Oh yeah, life goes on. Long after the thrill of living is gone.
I start to sing along to end the conversation. I want him to keep the past in the past, and start thinking about his future.
I’ve always had trouble consoling people. Instead of finding the words that will put their mind at ease I tend to put things more bluntly. I make it sound optimistic, but harsh. With my father, I have to be more delicate. He’s just come off the worst year of his life.
I’ve heard him say the same things for a while now. About where she’s been staying, what she does when his friends see her out in public, and all the people who’ve told him they’re sick about what she’s done to him. His thought process is cyclical.
Unfortunately, it’s all too fresh in his memory. Probably just as fresh as the coat of paint we just put on the walls of his two spare bedrooms.
It’s been ten months since a Blue Rhino propane tank exploded on their back deck, engulfing their entire home in flames and forcing them to rebuild everything aside from the original foundation and studs.
It’s been about eight months since, after twelve years together, my stepmother decided she needed space away from my father and the tiny trailer parked in the yard that they were living in. We thought it was all understandably too much for her to handle. That is, until about two weeks later when she suggested that the two of them “see other people.” How long she’s contemplated leaving is a mystery she’s yet to reveal, and I never saw it coming.

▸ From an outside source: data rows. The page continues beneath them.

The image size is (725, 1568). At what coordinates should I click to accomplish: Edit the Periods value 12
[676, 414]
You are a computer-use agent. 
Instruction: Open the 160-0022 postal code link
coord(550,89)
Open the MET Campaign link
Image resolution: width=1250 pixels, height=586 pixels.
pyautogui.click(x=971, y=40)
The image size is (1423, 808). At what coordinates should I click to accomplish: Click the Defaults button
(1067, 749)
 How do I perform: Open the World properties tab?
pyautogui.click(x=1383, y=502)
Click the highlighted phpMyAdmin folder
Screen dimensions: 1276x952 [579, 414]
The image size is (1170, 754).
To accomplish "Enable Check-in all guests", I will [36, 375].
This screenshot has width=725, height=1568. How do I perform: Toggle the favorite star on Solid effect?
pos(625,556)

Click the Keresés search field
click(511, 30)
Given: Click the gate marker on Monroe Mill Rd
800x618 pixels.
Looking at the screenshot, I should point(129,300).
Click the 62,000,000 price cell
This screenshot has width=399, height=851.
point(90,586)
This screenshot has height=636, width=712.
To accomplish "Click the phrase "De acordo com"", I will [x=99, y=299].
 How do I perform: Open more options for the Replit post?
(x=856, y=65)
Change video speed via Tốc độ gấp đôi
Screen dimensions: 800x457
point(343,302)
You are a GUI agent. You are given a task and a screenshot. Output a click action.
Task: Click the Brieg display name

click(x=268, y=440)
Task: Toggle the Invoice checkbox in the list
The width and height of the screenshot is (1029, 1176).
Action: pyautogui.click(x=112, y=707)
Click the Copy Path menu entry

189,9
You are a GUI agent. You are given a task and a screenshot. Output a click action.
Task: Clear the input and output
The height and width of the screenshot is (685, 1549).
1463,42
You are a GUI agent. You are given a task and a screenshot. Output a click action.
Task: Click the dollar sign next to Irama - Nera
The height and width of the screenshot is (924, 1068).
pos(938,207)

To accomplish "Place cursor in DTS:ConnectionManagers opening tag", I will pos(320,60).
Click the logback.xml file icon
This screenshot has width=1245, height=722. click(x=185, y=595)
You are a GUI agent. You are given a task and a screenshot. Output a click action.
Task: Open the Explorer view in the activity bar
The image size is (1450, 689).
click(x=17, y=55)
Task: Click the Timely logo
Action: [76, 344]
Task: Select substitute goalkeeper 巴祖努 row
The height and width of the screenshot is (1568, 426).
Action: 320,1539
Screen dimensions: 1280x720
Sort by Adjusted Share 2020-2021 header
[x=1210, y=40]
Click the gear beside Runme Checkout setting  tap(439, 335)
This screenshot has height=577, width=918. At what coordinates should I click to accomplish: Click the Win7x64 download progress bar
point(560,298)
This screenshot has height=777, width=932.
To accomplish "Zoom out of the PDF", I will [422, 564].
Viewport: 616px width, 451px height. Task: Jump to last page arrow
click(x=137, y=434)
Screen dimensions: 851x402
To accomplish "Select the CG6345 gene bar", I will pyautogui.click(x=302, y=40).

She didn’t seem distant on July 5th in Truro, when she sat on my lap in the living room of the summer house to give me a hug and tell me she loved me. I remember how out-of-the-blue this gesture was, but how natural it felt. It never crossed my mind that perhaps she already knew what she was going to do, but also how much she’d miss my siblings and I.
She and I had a special relationship. Most of my friends loathed their stepparents, and I was among very few people I know who are able to say I loved mine. She was there to pick me up anytime I needed her, and their home was a refuge away from the hecticness of my mother’s. She even covered for me when she caught me smoking weed with my friends at my house after my mother asked her to check on me while she was in Cape Cod.
That’s why it was so confusing when she never reached out to me until my 21st birthday the following October. She has still yet to take the chance to explain herself to me. The truth that I can’t tell my father is that she really hurt me too. Badly.
I’m angry for the way in which she left, and though I may act it, I’m not necessarily apathetic to what she could be going through. What does it take for someone to reach a point where, one day, they decide to walk out on their life and everyone in it?
I’m not sure, but it must be something profound. What I do know is what she left behind: a broken man, forced to deal with the agonizing stress of an unfinished house and a lot of unanswered questions. I also know that it’s my responsibility to ensure that he eventually puts himself back together, starting with the foundation and studs that are in front of him. In order to do that, I have to seem cold.
From what I've seen over the past 12 years, she ran the show in their marriage, and it’s been a long time since my dad made a decision for himself. For as long as I can remember, his laid-back disposition has allowed him to compromise and surrender any control of a situation.
While we looked at paint swatches at Home Depot, he naturally gravitated towards the same hues of beige and brown that the walls were painted before the fire. The ones she had chosen.
I showed him a color called “Silver Shadow.” I offer that the pale grey shade will make the new bedrooms feel clean, airy, and open. If he wants to change the vibe of the room, he can do so by switching out different colored throw pillows and decorations while not having to re-paint.
He isn’t sold on my theories. On the paint color, or the fact that he’ll now be able to try new restaurants she never wanted to go to, or to take the vacations she always said they couldn’t afford.
He’s wrong though. The color I picked out looks great on the walls, and I see his excitement when I talk about the fishing trips we have planned, or about how often he’ll be able to play golf with me now.
My father has an adventurous soul, that for years, had grown complacent in the same place, with the same routine. While I can't relate to ever wanting a life like that, I also can't fathom how frightening it must be to have that comfortableness taken from you so suddenly. He can’t help but feel that, at 50 years old, he’ll spend the rest of his life alone. He hasn’t fully realized what an opportunity this is to live the life he’s always wanted, not being bound to anyone or anything. This is the silver lining.
A lot of people would kill for the blank canvas he’s been given, but he doesn’t yet see how this was a blessing--a blessing in a really fucked up disguise.
Just like the newly painted walls, it’s all a little too grey for him.
This short essay is a piece I've been developing for a few weeks, adding to it whenever I'm awake late and can't sleep. I might expand on it, I might not, but for now I want to let it sit.
This is MY unapoligetic narrative about MY feelings and MY perspective of a personal situation I've been dealing with. It's caused me a lot of stress and the way I deal with that stress is through my writing. It was not intended to perceive anyone in bad light, and both subjects of my piece are two people very near and dear to me. I wrote this to tell a story about picking up the pieces and moving on, that hopefully, anyone going through something similar could draw inspiration from.